Start of Records supplied
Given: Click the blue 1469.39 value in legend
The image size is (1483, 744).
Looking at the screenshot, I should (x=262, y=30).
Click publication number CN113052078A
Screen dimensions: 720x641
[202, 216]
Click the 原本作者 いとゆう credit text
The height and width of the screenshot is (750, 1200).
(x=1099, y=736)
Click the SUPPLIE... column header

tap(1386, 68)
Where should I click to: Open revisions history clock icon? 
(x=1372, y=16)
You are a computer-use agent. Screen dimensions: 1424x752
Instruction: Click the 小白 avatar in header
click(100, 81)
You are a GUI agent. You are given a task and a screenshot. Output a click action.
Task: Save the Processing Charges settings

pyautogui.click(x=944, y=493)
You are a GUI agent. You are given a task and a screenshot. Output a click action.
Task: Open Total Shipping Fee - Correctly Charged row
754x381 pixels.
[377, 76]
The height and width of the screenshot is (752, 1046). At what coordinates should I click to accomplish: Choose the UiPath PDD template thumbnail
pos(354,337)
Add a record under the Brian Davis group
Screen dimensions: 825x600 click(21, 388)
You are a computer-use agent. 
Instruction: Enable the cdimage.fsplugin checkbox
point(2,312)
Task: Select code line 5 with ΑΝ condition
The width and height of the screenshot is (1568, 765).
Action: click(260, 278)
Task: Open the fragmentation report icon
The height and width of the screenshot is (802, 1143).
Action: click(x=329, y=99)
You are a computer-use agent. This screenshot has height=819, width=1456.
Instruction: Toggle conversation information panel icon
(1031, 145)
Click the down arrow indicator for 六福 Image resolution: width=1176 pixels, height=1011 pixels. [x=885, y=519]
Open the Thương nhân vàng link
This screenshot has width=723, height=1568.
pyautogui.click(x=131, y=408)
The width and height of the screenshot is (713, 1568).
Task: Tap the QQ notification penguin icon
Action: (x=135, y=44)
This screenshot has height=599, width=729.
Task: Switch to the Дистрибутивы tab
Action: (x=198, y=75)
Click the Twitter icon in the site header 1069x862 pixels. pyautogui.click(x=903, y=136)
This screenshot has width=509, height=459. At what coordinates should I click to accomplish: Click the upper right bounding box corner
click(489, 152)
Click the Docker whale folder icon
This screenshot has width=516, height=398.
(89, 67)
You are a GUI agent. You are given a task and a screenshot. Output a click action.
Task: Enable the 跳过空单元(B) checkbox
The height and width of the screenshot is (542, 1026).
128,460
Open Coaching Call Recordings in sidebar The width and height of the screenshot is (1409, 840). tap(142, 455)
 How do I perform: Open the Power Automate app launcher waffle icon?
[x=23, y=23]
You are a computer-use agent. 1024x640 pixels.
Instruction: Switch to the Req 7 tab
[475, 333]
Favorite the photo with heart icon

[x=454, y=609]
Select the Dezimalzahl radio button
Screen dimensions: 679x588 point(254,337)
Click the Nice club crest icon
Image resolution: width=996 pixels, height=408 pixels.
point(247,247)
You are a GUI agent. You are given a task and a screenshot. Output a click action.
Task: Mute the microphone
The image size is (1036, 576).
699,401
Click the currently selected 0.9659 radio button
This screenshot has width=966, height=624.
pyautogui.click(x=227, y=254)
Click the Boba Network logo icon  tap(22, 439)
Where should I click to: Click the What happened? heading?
End of Records supplied
Scale the data between the lines holding "Task: Select code line 5 with ΑΝ condition" and "Action: click(x=329, y=99)", inclusive, by repeating every line, requests included, and multiplying each click coordinate in the answers by 1.9. Round the results to whole numbers, with halves going up.

Task: Select code line 5 with ΑΝ condition
The width and height of the screenshot is (1568, 765).
Action: click(494, 528)
Task: Open the fragmentation report icon
The height and width of the screenshot is (802, 1143).
Action: click(x=625, y=188)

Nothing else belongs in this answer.